Parallel batch processing vs manual audit

800+ Channels

Continuous real-time monitoring

<20min Latency

From publish to processed insight

The Information Firehose

In the fast-moving world of AI and MarTech, staying current is a full-time job. For educational content platforms, the “research lag”—the time between a new development and the creation of course material—is a critical vulnerability. Our client needed to monitor over 800 YouTube channels to identify emerging trends, but manual research capped their capacity at ~25 channels. They needed a system to ingest, analyze, and synthesize thousands of hours of video content without hiring an army of analysts.

Solution: Event-Driven Content Intelligence

We built a serverless ingestion pipeline that treats content creation as an event stream. By decoupling Discovery (finding new videos) from Analysis (processing transcripts), we achieved massive parallelism.

System Architecture

The system leverages Trigger.dev for orchestration, ensuring reliability across long-running jobs.
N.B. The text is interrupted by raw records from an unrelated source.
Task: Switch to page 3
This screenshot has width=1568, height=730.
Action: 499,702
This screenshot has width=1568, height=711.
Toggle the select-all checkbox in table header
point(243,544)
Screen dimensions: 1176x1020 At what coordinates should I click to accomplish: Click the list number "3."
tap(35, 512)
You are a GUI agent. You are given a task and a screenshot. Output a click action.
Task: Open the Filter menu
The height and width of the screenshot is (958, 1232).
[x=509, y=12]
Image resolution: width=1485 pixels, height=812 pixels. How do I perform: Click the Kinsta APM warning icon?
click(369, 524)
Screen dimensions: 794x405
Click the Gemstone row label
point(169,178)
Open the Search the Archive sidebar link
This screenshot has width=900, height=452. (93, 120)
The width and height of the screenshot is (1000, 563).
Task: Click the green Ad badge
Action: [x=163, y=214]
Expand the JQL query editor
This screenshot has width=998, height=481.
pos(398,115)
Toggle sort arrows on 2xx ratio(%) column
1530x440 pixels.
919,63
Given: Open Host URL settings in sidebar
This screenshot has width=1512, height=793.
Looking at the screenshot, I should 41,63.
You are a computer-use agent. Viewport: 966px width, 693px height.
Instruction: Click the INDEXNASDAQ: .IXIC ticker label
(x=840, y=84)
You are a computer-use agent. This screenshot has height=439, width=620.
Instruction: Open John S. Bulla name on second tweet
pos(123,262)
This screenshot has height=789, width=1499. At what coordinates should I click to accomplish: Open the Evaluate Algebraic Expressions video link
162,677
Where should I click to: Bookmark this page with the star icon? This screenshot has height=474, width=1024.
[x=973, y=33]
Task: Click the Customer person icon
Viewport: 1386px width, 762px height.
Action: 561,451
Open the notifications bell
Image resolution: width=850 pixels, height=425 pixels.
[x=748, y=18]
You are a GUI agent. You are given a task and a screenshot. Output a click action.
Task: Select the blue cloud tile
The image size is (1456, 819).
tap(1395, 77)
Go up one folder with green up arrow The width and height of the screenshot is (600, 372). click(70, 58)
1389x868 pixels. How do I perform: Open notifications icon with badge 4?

Engineering Spotlight: Orchestrating Chaos

We chose Trigger.dev over traditional queues (BullMQ) or serverless functions (Lambda) for one key reason: Observability. When processing thousands of jobs, failures are inevitable (API rate limits, malformed transcripts, timeouts). Trigger.dev provides a visual dashboard for the job graph, allowing us to inspect payloads and retry specific steps without building custom admin tools.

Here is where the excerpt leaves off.